> _Work instruction_:
What is needed is an exact copy of the entries below, from the line that contains "Task: Click the To President tracker stage" through the final line, both included, and nothing else.

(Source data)
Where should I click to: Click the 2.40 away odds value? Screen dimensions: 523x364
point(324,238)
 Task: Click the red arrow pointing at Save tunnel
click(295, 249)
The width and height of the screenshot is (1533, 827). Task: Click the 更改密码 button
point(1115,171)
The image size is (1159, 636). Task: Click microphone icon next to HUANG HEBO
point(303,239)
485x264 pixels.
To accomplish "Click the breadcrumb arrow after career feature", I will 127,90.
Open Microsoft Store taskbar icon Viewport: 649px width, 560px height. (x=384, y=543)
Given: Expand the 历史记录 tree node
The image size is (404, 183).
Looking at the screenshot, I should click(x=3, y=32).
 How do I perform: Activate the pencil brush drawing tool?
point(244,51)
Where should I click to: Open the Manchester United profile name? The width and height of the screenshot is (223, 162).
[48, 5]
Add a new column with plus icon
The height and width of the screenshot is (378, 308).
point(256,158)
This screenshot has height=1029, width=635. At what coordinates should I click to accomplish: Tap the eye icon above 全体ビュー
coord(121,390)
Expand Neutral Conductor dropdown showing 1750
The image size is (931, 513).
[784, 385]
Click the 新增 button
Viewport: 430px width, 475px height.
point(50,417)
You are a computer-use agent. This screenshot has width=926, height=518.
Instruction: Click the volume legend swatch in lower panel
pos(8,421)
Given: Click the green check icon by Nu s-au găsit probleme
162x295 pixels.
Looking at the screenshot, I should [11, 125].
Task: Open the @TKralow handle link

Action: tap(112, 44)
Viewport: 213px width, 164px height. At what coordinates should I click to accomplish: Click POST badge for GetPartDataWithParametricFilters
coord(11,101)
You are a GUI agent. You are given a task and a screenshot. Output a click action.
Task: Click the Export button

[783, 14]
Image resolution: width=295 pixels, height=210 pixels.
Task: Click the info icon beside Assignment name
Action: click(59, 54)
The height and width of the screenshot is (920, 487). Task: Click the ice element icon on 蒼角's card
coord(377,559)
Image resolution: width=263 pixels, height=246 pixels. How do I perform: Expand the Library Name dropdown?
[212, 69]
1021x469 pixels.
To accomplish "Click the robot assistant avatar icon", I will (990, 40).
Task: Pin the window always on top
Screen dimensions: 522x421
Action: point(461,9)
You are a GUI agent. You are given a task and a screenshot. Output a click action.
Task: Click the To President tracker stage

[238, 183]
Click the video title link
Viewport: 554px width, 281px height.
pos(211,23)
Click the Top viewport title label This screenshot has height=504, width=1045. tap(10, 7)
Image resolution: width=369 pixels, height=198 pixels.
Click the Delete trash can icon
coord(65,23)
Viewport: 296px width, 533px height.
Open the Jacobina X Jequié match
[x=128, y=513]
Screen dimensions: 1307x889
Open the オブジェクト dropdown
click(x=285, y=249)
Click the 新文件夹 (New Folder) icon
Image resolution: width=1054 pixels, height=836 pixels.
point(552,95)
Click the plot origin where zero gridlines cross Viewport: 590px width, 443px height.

> _Response box_:
Task: Click the To President tracker stage

[238, 183]
Click the video title link
Viewport: 554px width, 281px height.
pos(211,23)
Click the Top viewport title label This screenshot has height=504, width=1045. tap(10, 7)
Image resolution: width=369 pixels, height=198 pixels.
Click the Delete trash can icon
coord(65,23)
Viewport: 296px width, 533px height.
Open the Jacobina X Jequié match
[x=128, y=513]
Screen dimensions: 1307x889
Open the オブジェクト dropdown
click(x=285, y=249)
Click the 新文件夹 (New Folder) icon
Image resolution: width=1054 pixels, height=836 pixels.
point(552,95)
Click the plot origin where zero gridlines cross Viewport: 590px width, 443px height.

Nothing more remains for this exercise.